The Chapter 13 Trustee, citing 11 U.S.C. §1329(c), also avers that the Debtors cannot propose a new plan and cannot modify the confirmed plan. In short, she maintains re-conversion is futile. She concludes:
[I]t appears that one of the reasons for conversion is to prevent the Chapter 7 Trustee from administering the settlement proceeds. The Trustee asserts that this is not a good faith basis to request a conversion back to chapter 13, especially in light of the fact that the Debtors' plan cannot be modified and/or completed and therefore there is no legitimate purpose to converting back to chapter 13. See Marrama v. Citizens Bank of Massachusetts, 549 U.S. 365 (2007) (Converting a bankruptcy case pursuant to 11 U.S.C. §706(a) was not mandatory, but rather, permitted a bankruptcy court to exercise some discretion).
IV. ANALYSIS
The Court denies the Debtors' Motion to Convert to Chapter 13 for the reasons stated in the Chapter 13 Trustee's Objection.
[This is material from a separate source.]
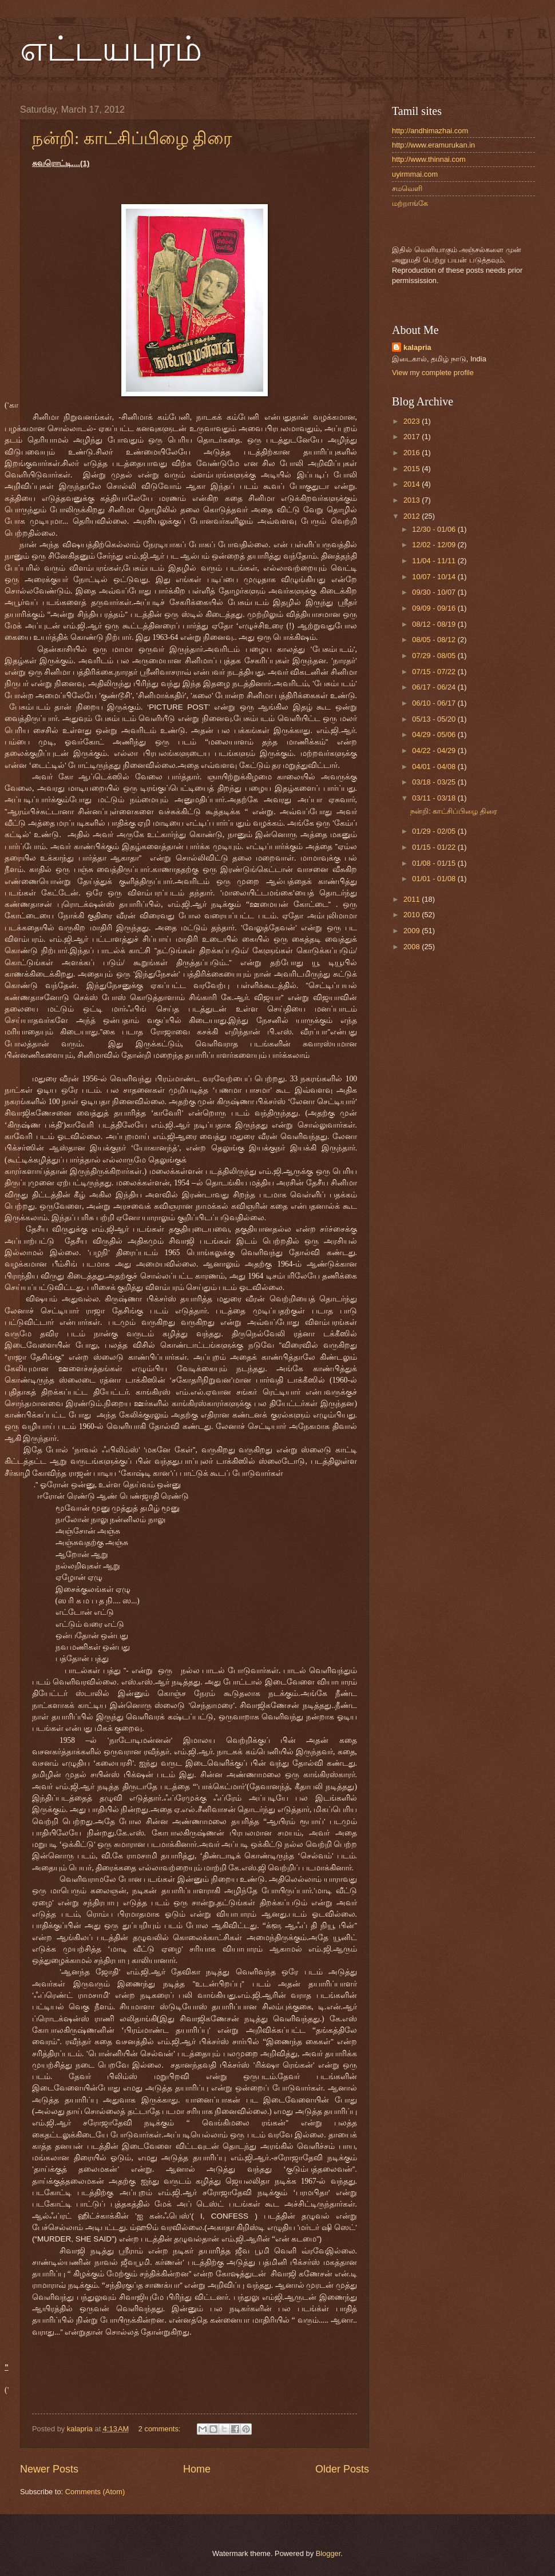 The height and width of the screenshot is (2576, 555). I want to click on 07/29 - 08/05, so click(434, 655).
As the Chapter 13 Trustee correctly notes, § 1329(c) precludes the relief requested by the Debtors.4
Section 1329(c) mandates that a modification "may not provide for payments over a period that expires after the applicable commitment period under section 1325(b)(1)(B) after the time that the first payment under the original confirmed plan was due, unless the court, for cause, approves a longer period, but the court may not approve a period that expires after five years after such time." 11 U.S.C. § 1329(c). A modified plan may not, therefore, extend more than five years from the due date of the first payment under the original confirmed plan. 8 Collier on Bankruptcy ¶ 1329.07 (Alan N. Resnick & Henry J. Sommer, eds., 16th ed.2015).
In re Dennett, 548 B.R. 733, 736-37 (Bankr. N.D. Tex. 2016) (emphasis supplied).
V. CONCLUSION
In view of the foregoing, the Court shall enter an order denying the Debtors' Motion to Convert to Chapter 13.